André Moine (photo Maitron)

Histoires d'Algérie : Blanche et André Moine, militants communistes du PCA pendant la guerre d'Algérie 
 
Née à Fos-sur-Mer, Blanche Masson quitte les Bouches-du-Rhône et arrive avec sa mère à Alger à la fin de 1939 après l’ouverture de la guerre. 
 
Elle travaille à la fabrication des boîtes à l’usine d’allumettes Caussemille située au quartier Belcourt à Alger ; « c’était un travail très dur, on faisait 11 heures par jour, debout ».
 
Après sa libération du camp de Djenien-Bou-Rezg en mai 1943, le cadre communiste français, André Moine est employé à cette usine. Blanche Masson monte et anime le syndicat CGT de l’entreprise ; en 1947, elle devient déléguée CGT du personnel ; elle épouse, André Moine cette année-là.
 
André Moine est né dans le département de la Loire, il avait une formation d'ajusteur de précision effectuée à l'école professionnelle de Saint-Chamond. Il commença à travailler en 1924-25 à Berck-Plage (Pas-de-Calais) : c’est là qu’il « acquit ses idées révolutionnaires ». Entre 1925 et 1927, il travailla dans une entreprise d’outillage de Saint-Étienne tout en étudiant la mécanique et l’électricité. Il adhéra en 1925 à la Jeunesse communiste. Il a été responsable des Jeunesses communistes, élève de l’École léniniste internationale de Moscou, puis secrétaire régional du Parti communiste dans les Basses-Pyrénées. Arrêté en 1939 après l'approbation par la direction du PCF du pacte germano-soviétique, il est interné en Algérie (1941-1943).

■ **TRAVAIL À FAIRE**:
1. D'après l'extrait sur Blanche et André Moine, en quelle année Blanche Masson devient-elle déléguée CGT du personnel ?
2. Rédigez la suite de l'extrait sur Blanche et André Moine en partant de sa dernière phrase.

Enregistrements d'une collection:
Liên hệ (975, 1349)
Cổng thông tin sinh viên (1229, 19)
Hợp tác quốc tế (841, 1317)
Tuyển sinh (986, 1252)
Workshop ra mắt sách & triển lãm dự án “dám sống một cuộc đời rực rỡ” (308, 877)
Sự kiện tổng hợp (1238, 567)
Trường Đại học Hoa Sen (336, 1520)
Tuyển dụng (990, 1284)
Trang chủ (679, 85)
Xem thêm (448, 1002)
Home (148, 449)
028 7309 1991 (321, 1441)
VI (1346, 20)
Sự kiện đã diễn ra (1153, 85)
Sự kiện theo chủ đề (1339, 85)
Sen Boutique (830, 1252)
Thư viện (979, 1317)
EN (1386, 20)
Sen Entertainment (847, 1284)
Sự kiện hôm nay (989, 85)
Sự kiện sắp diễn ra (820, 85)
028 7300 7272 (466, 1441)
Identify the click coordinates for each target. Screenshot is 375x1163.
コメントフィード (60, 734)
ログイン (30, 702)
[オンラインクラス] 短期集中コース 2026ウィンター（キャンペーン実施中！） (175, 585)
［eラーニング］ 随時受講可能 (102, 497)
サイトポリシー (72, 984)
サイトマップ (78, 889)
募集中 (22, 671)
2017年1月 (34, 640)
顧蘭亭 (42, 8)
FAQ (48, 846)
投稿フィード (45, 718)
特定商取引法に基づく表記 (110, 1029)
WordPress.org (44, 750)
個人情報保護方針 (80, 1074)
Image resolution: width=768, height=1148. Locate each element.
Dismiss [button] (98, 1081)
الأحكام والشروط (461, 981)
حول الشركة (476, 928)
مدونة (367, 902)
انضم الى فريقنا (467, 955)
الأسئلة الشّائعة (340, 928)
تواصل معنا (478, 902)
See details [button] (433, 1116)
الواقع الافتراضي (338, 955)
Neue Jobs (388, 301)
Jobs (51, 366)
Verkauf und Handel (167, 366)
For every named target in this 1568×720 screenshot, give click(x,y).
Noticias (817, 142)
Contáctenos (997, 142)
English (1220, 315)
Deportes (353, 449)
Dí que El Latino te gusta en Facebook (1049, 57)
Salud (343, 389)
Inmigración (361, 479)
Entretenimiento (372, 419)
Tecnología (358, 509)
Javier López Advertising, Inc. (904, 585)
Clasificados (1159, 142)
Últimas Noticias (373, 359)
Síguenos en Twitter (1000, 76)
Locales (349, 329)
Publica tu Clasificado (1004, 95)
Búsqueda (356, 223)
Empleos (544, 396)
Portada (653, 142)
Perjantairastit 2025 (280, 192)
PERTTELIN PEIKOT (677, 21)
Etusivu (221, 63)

■ **LISTE DES RÉPONSES**:
1. En 1947.

2.
 
Libéré le 1er juin 1943, il travailla dans une fabrique d’allumettes et fut détaché par la délégation du Comité central du PCF auprès du Parti communiste algérien afin de l’aider à se réorganiser. Resté fin 1944 à Alger avec Johanny Berlioz pour expédier les affaires courantes de la délégation, il ne rentra en France qu’en octobre 1946 pour être instructeur du PCF. En mars 1947, sur proposition de Mauvais et Feix, il fut envoyé à Alger, pour être parmi les dirigeants du Parti communiste algérien, membre de son comité central (de 47 à 62) et c'est là qu'il se marie avec Blanche Masson en 47. 
 
Pour mieux s’intégrer comme « algérien d’origine européenne », André Moine travailla sur l’histoire de l’Algérie et de la civilisation arabe, multiplia les conférences et publia en 1950-1951 des articles de fond dans "Liberté" le journal du PCA, sur les questions de la nationalité et de la culture algériennes.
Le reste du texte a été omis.